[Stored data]
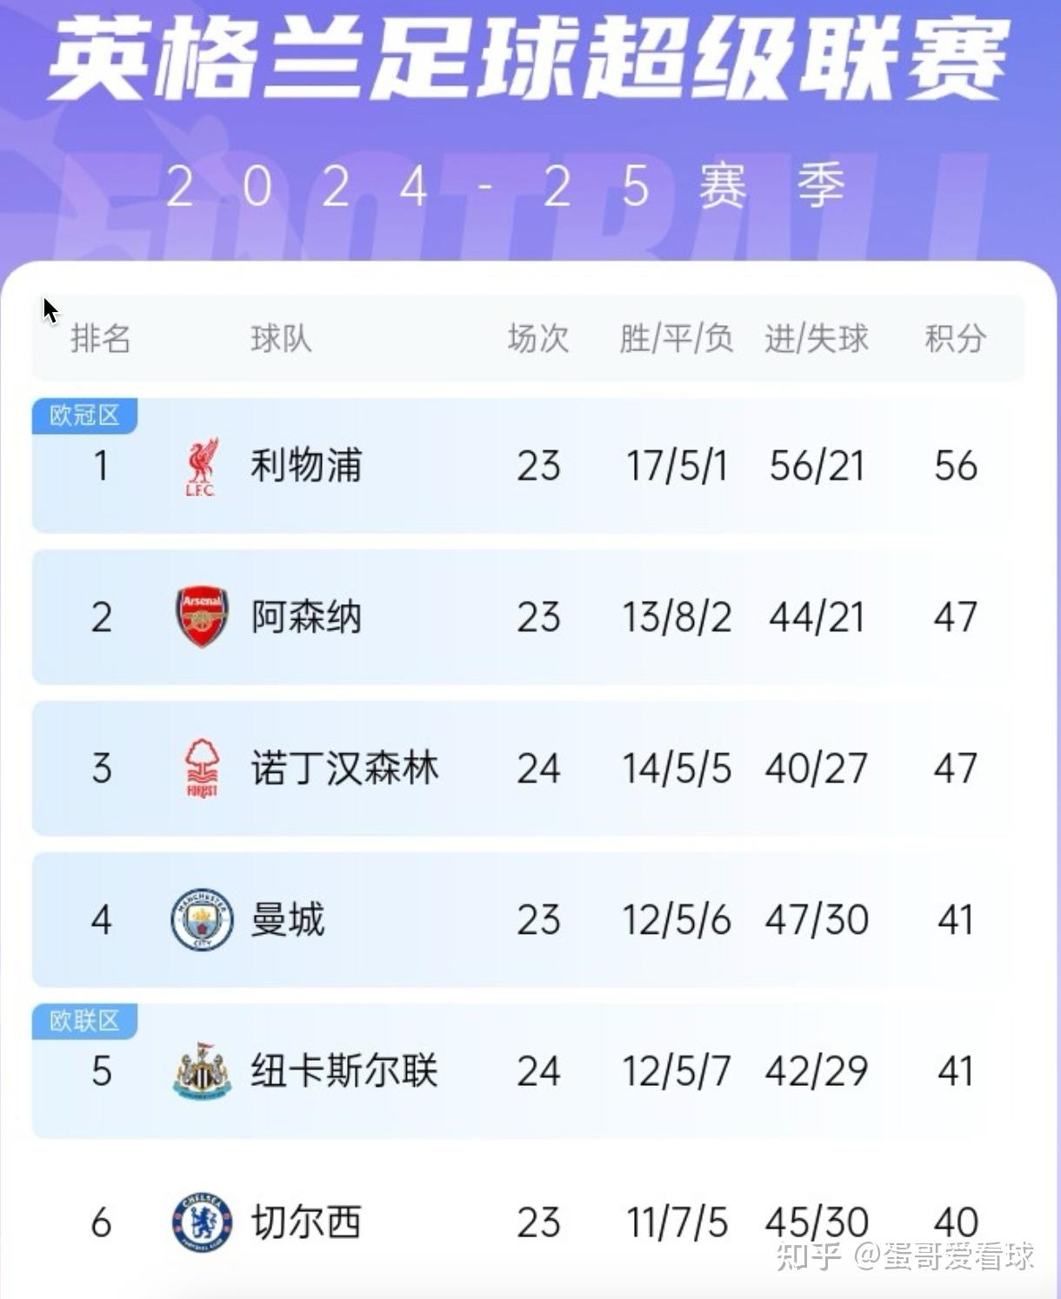Click the Manchester City badge
This screenshot has width=1061, height=1299.
[202, 919]
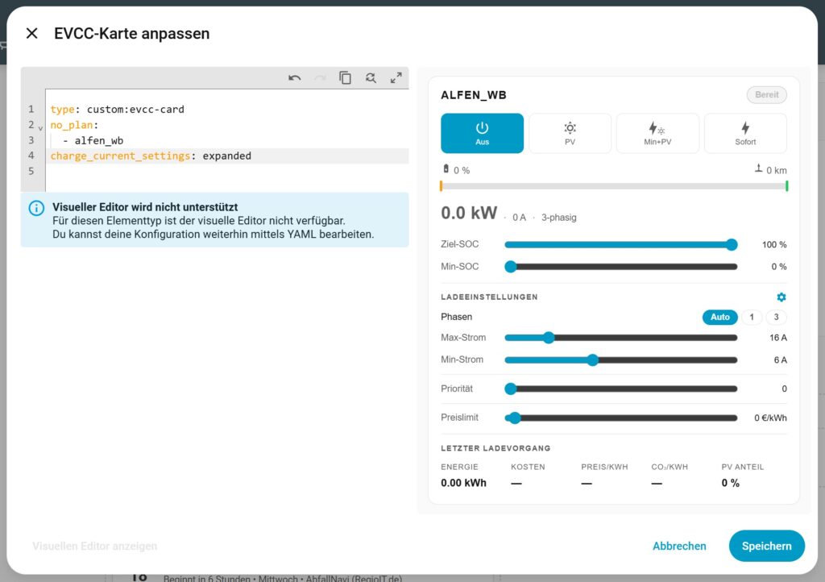
Task: Open the charge settings gear icon
Action: [x=781, y=297]
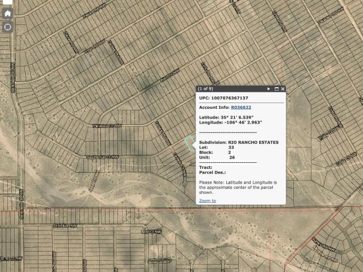
Task: Click the 33rd Ave NW street label
Action: (65, 226)
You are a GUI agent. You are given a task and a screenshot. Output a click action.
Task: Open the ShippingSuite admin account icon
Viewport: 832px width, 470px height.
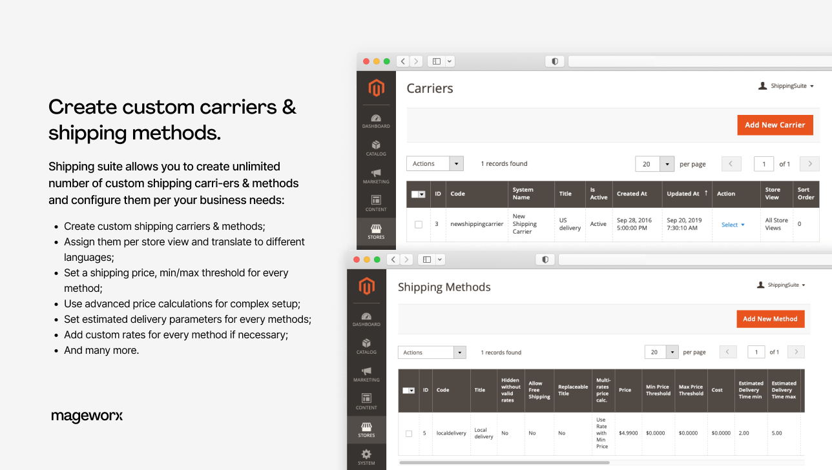(762, 85)
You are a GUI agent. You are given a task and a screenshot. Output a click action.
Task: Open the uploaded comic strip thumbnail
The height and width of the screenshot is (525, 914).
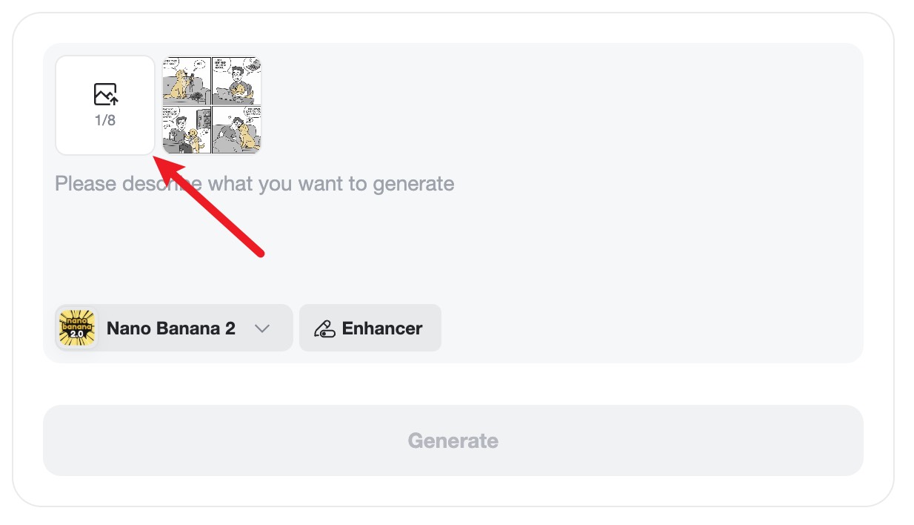coord(212,105)
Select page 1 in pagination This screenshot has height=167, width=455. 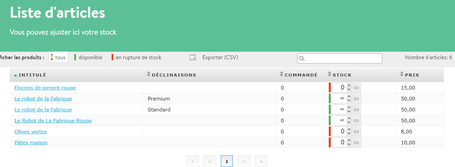coord(227,161)
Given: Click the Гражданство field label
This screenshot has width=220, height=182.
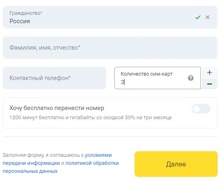Looking at the screenshot, I should pyautogui.click(x=26, y=13).
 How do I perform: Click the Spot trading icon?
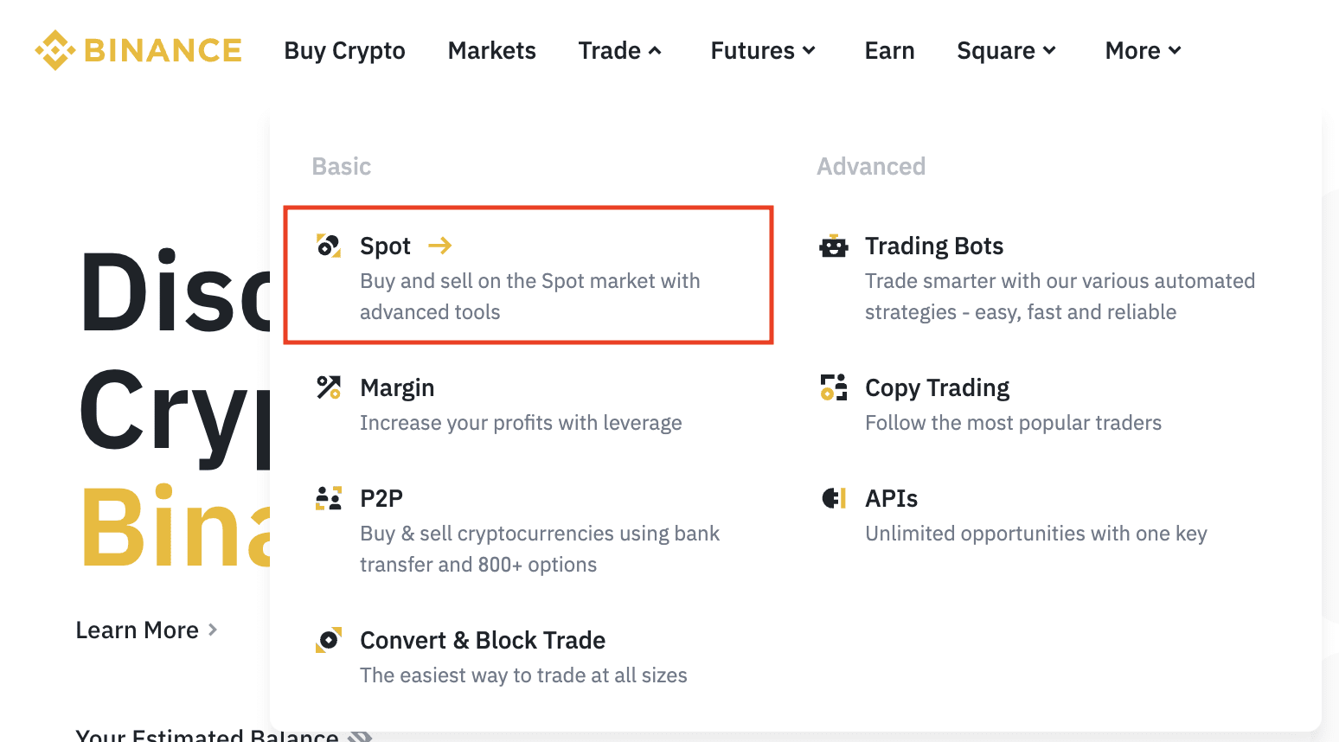[329, 246]
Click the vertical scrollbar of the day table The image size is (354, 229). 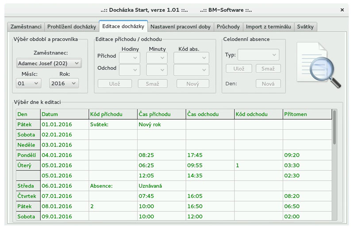[x=334, y=128]
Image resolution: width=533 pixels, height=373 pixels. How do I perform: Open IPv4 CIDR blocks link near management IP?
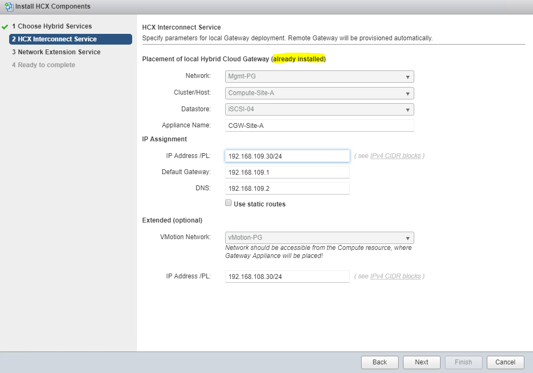pyautogui.click(x=395, y=156)
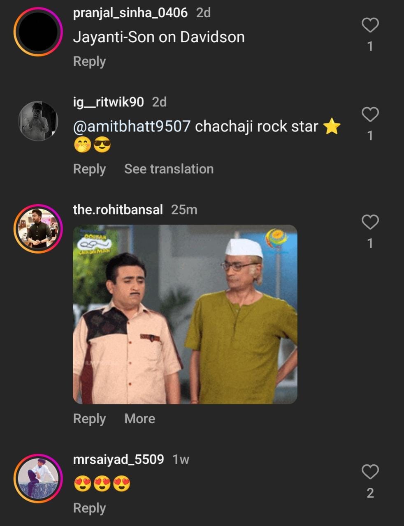
Task: Tap username ig__ritwik90
Action: click(x=108, y=102)
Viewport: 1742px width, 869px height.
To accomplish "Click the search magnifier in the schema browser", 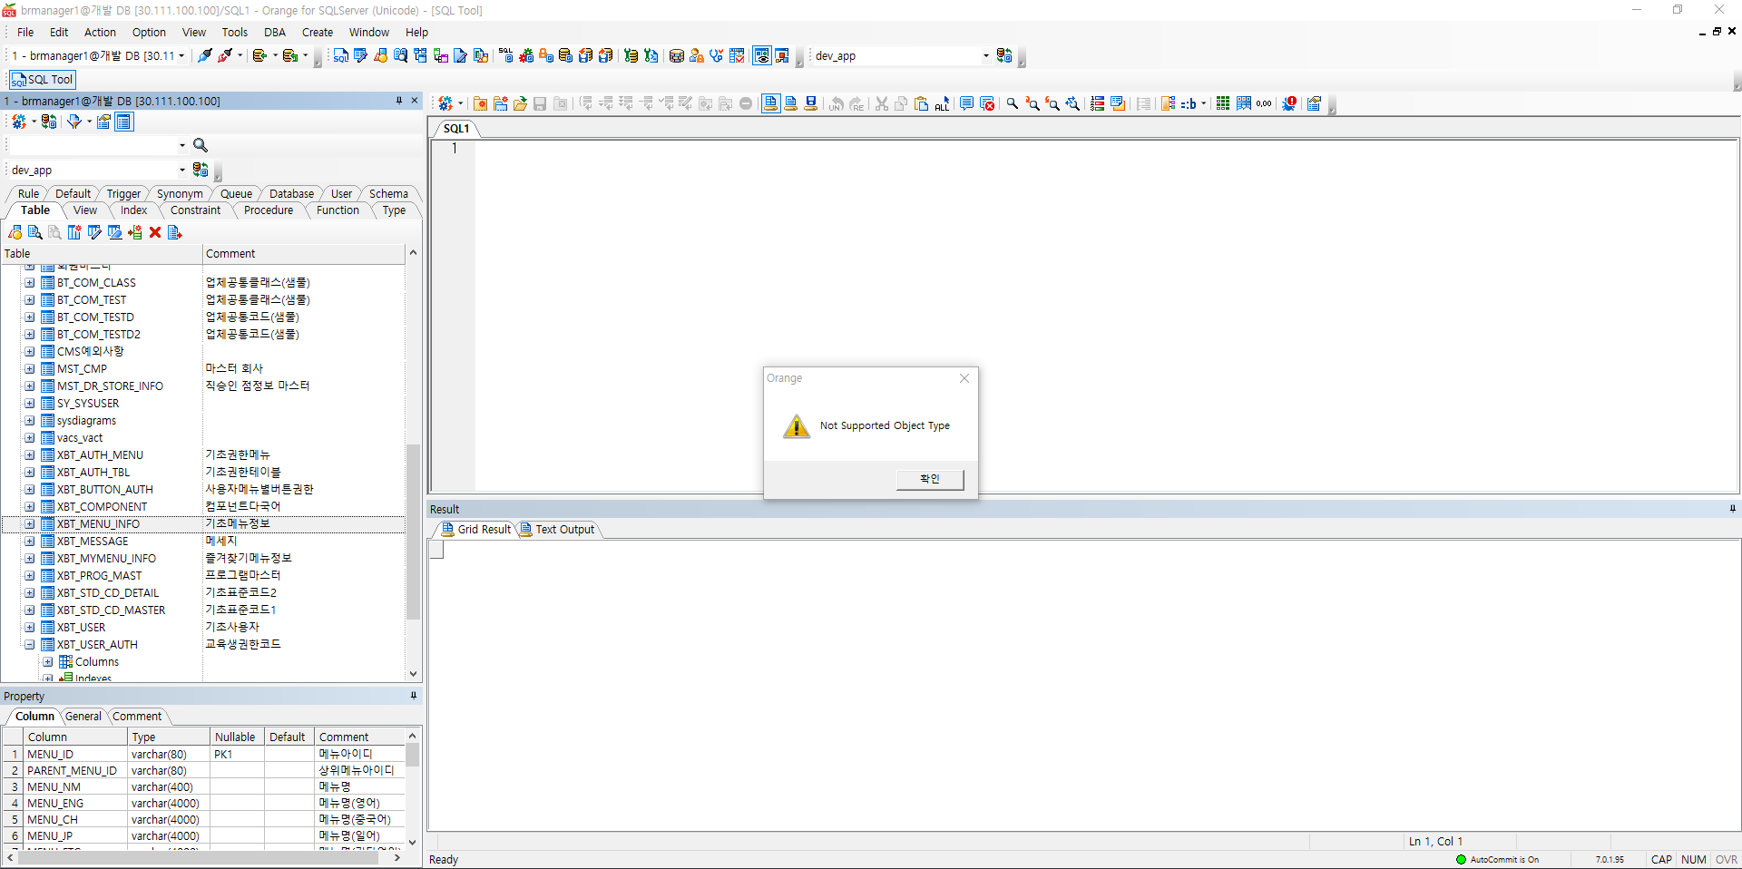I will (x=201, y=145).
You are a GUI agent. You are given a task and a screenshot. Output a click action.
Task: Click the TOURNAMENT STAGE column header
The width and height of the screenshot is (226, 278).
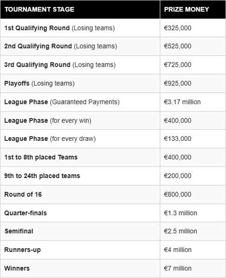pyautogui.click(x=39, y=9)
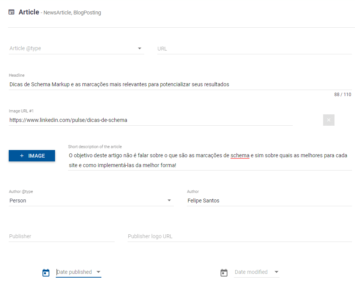Open the Date published dropdown arrow
Viewport: 355px width, 286px height.
[x=98, y=272]
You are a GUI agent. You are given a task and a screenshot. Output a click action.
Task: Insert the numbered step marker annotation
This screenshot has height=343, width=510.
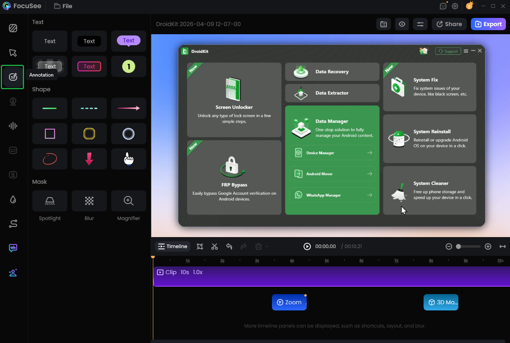coord(128,66)
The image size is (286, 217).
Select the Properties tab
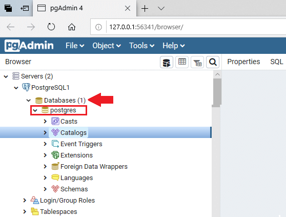[243, 62]
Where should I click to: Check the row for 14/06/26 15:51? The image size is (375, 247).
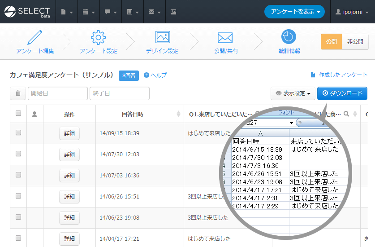[x=18, y=196]
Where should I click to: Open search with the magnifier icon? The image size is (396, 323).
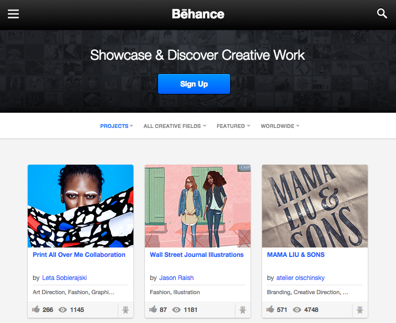coord(382,14)
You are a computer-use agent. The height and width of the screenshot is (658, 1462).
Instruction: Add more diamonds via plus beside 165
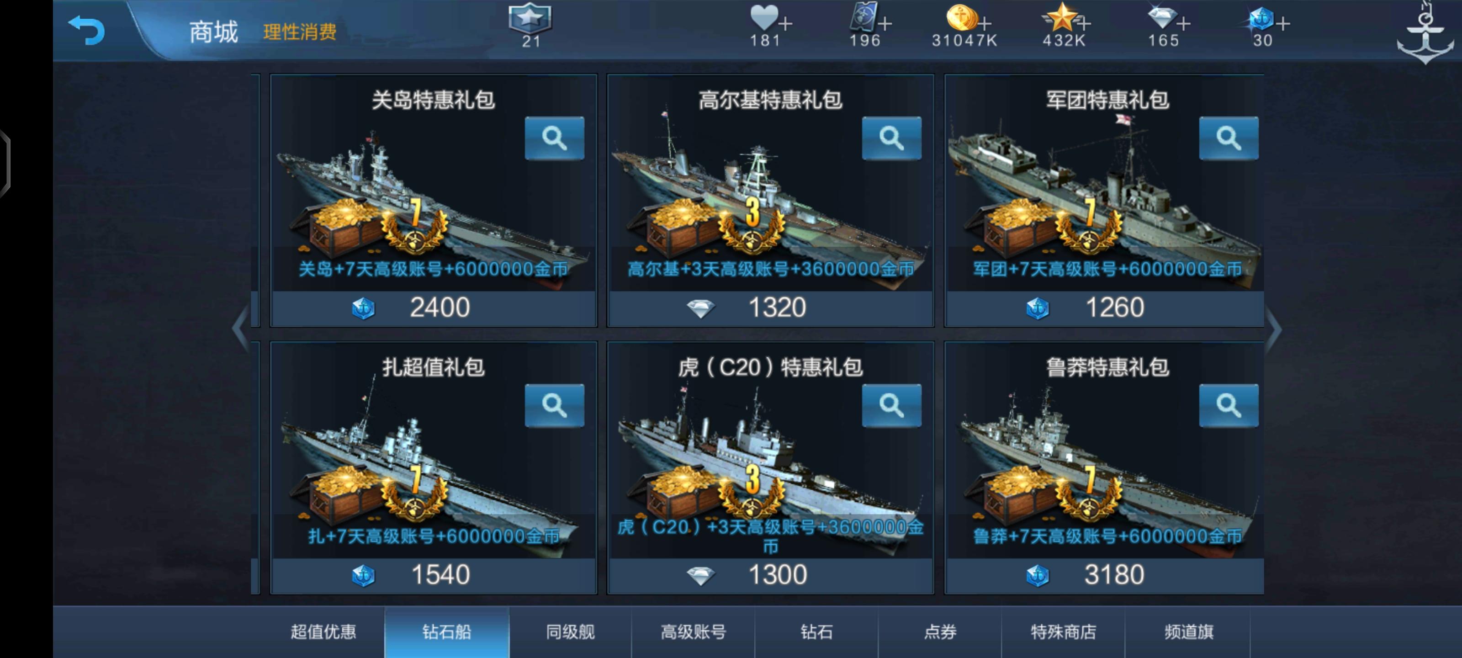(1183, 24)
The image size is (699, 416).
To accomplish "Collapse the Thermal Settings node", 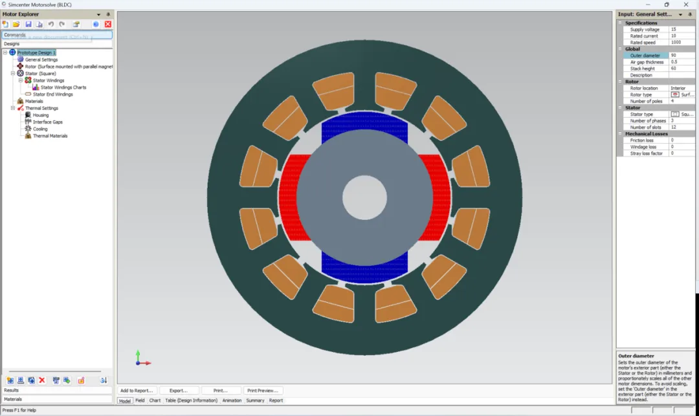I will (13, 108).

[Work required] With pictures omitted, repeat the entries above word for word from the line holding "Select the Properties tab" down to the line holding "The image size is (699, 416).", keeping both of those lines.

[The answer]
Select the Properties tab
[243, 62]
Where should I click to: Check the row for 14/06/26 15:51? The image size is (375, 247).
[x=18, y=196]
Where should I click to: Open search with the magnifier icon? The image size is (396, 323).
coord(382,14)
You are a computer-use agent. The height and width of the screenshot is (658, 1462).
Instruction: Add more diamonds via plus beside 165
(1183, 24)
The image size is (699, 416).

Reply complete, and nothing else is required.